AIM: Quality of life (QOL) is a concept that incorporates many aspects of life beyond “health”. The chronic liver disease questionnaire (CLDQ) was developed to evaluate the impact of chronic liver diseases (CLD) on QOL. The objectives of this study were to translate and validate a liver specific questionnaire, the CLDQ.

METHODS: The CLDQ was formally translated from the original version to Thai language with permission. The translation process included forward translation, back translation, cross-cultural adaptation and a pretest.
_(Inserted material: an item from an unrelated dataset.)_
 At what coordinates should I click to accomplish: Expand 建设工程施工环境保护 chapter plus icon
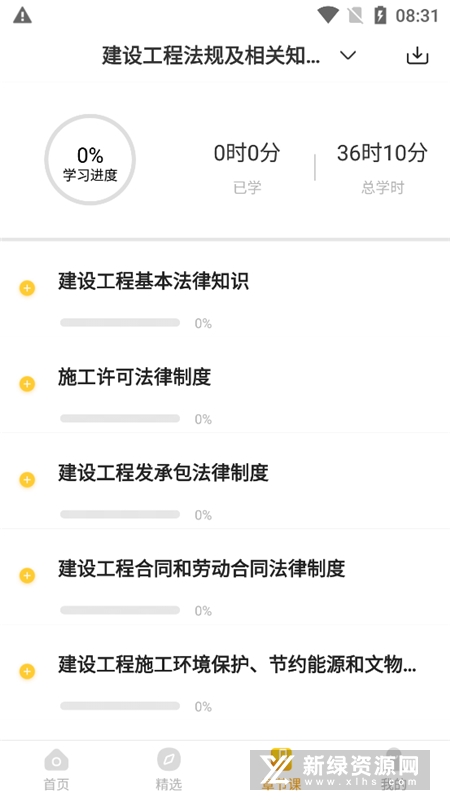[27, 671]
Reliability and validity of the translated version was examined in CLD patients. Enrolled subjects included CLD and normal subjects with age- and sex-matched. Collected data were demography, physical findings and biochemical tests. All subjects were asked to complete the translated versions of CLDQ and SF-36, which was previously validated. Cronbach’s alpha and test-retest were performed for reliability analysis. One-way Anova or non-parametric method was used to determine discriminant validity. Spearman’s rank correlation was used to assess convergent validity. P-value < 0.05 was considered statistically significant.
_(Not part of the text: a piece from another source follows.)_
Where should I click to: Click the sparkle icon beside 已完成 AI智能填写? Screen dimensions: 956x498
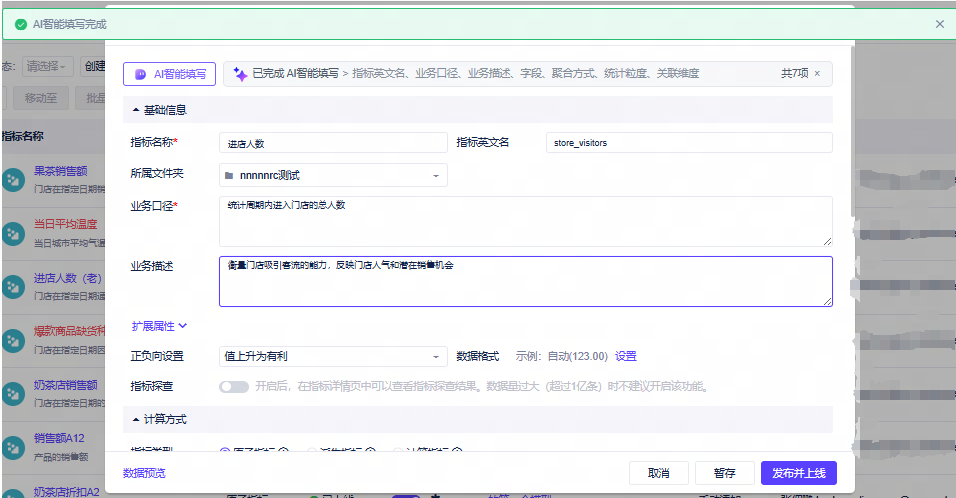(x=240, y=74)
RESULTS: A total of 200 subjects were recruited into the study, with 150 CLD and 50 normal subjects. Mean ages (SD) were 47.3 (11.7) and 49.1 (8.5) years, respectively. The number of chronic hepatitis: cirrhosis was 76:74, and the ratio of cirrhotic patients classified as Child A:B:C was 37 (50%): 26 (35%): 11 (15%). Cronbach’s alpha of the overall CLDQ scores was 0.96 and of all domains were higher than 0.93. Item-total correlation was > 0.45. Test-retest reliability done at 1 to 4 wk apart was 0.88 for the average CLDQ score and from 0.68 to 0.90 for domain scores. The CLDQ was found to have discriminant validity. The highest scores of CLDQ domains were in the normal group, scores were lower in the compensated group and lowest in the decompensated group. The significant correlation between domains of the CLDQ and SF-36 was found. The average CLDQ score was strongly correlated with the general health domain of SF-36. (P = 0.69: P = 0.01).

CONCLUSION: The translated CLDQ is valid and applicable in Thais with CLD. CLDQ reveals that QOL in these patients is lower than that in normal population. QOL is more impaired in advanced stage of CLD.